Tuesday, May 05, 2015

8 Things I've Learned From Working With Old People

As you know, if you read my blog, which you actually probably don't, I like to make lists. So today's list is:

Things I've learned from working with old* people

*They're not even that old. Like, fifties and sixties (though a few are older). This includes almost every one of my coworkers from my current and most recent job, over the last two years.

  1. Old people like to rub in your status as whippersnapper. For example: "How does Superman have any privacy in a phone booth? Aren't the walls see-through? But you probably don't even remember phone booths." "Who here remembers overhead projectors?" "Does anyone else remember mimeographs? Do you know what that is, Meredith?" FYI: If it's new enough that I remember it (i.e. overhead projectors - yes, my teachers still used those when I was in high school), then you don't need to ask. If it's old enough that I don't know what it is (what in the world is a mimeograph?) then just don't bother asking. Accept the fact that I'm young and move on with your life.
  2. Young people know nothing. (See above.)
  3. Young people know everything. I don't know if it's because I'm young, or just because I'm smart, but everyone seems to think I know everything. We'll just go with smart.
  4. Young people know everything about phones, computers, gadgets, etc. Granted, I know, and can easily figure out on my own, much more than them, but I don't know everything. I know how to use my iPhone. But I don't know how to use your smart phone, or where all the features are, or how to troubleshoot it. Just like my dad knows, and can figure out, much more about car problems than me, but that doesn't mean he's a mechanic. I'm not a phone technician.
  5. My perception of time is invalid. I once used the phrase "many years" to describe something in my life, and they just laughed.
  6. I have my whole life ahead of me. Except, you know, the quarter century behind me (including the 4 years of undergrad and 3 years post-grad I've spent trying and failing to figure out what I want to/can do with my life). I know I don't have to figure out my whole life right this minute. But when you tell people, oh take your time because you have your whole life ahead of you, and then you wonder why a whole generation is like, okay I'll just keep living in my mom's basement then...are you really surprised?
  7. Young people can do anything that requires physical effort. I'm young, so I'm in shape. I told someone I couldn't run a mile. "But you're young." My back hurts. "You're too young to be aching." Oh, I also have a good memory, am capable of learning anything new, and I can do anything I put my mind to. Mostly based on the fact that I'm 24.
  8. Old people don't like being (or at least looking) old, enough that they assume I won't either. I'm 24, almost 25, and a few months ago somebody thought I was 16. That's not unusual. I think it's funny. Or weird, at least. But when I mention it to anyone more than 15 years older than me? "You'll appreciate that when you're older." First of all, I didn't say I resented it in the first place (although any male person my age is going to think I'm in high school...not going to help me get any dates). Second, do you really think no one's told me that before? Because they have. Every single time.

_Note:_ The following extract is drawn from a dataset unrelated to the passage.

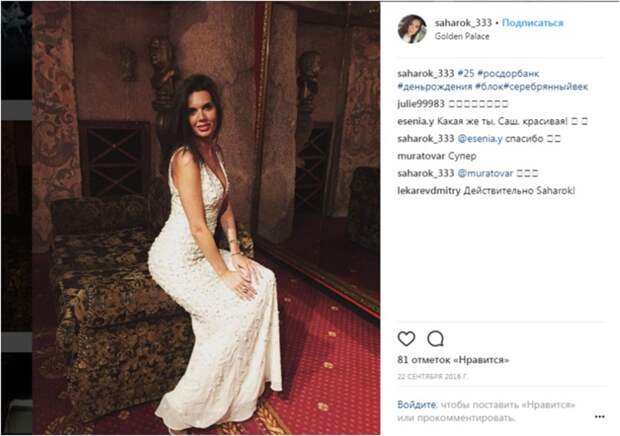The image size is (620, 436).
Task: Open the #деньрождения hashtag
Action: 435,87
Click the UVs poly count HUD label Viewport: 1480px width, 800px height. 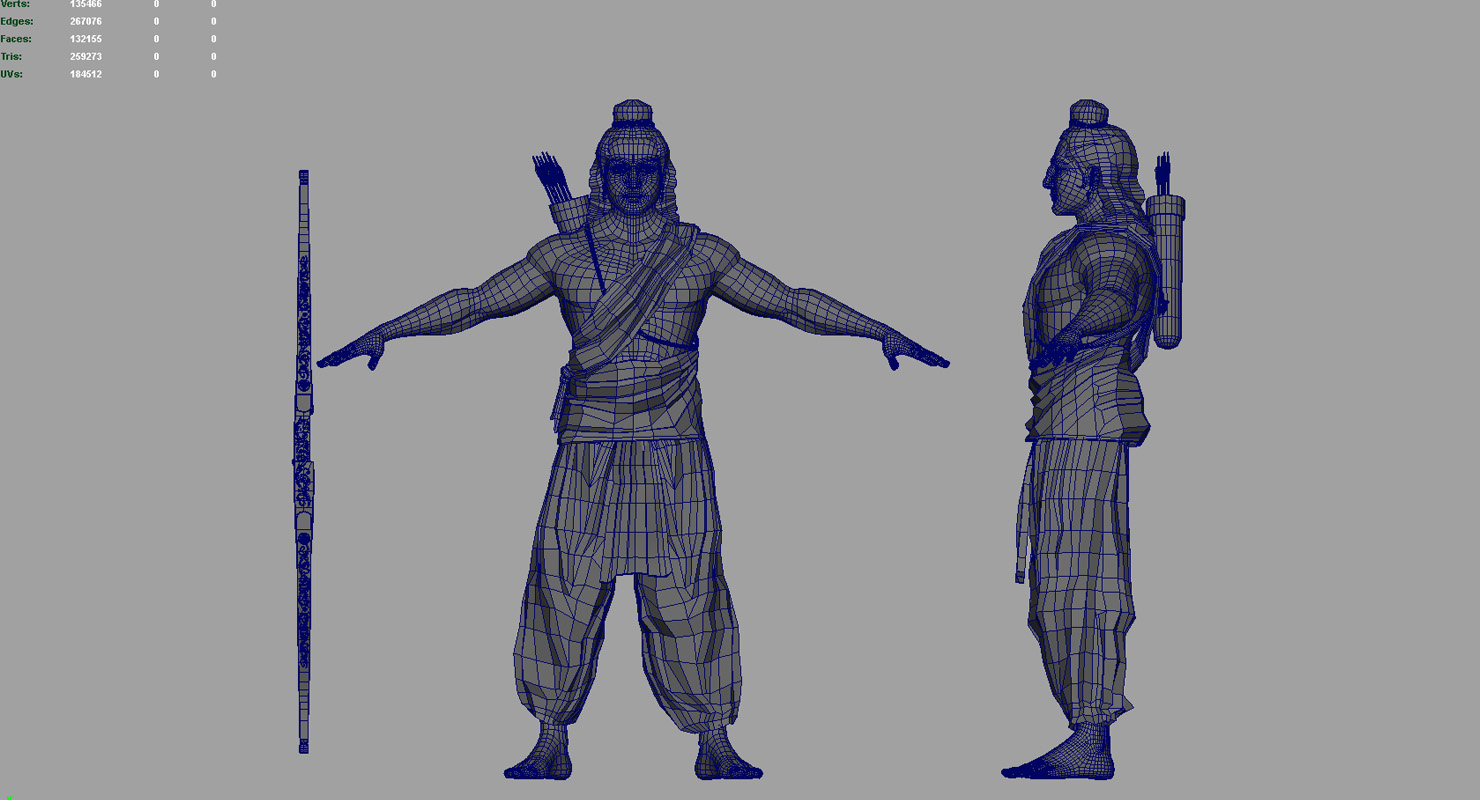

Basically, it seems old people spend their time wishing they were young, or wishing they looked young, all the while talking about the failings of the younger generations and telling young people all the things they don't know.

I'm not bitter, or angry. It's just things I've noticed, that are kind of starting to get annoying. And I can't talk to them about it, because, you know, I'm young. What do I know? I'll understand when I'm older.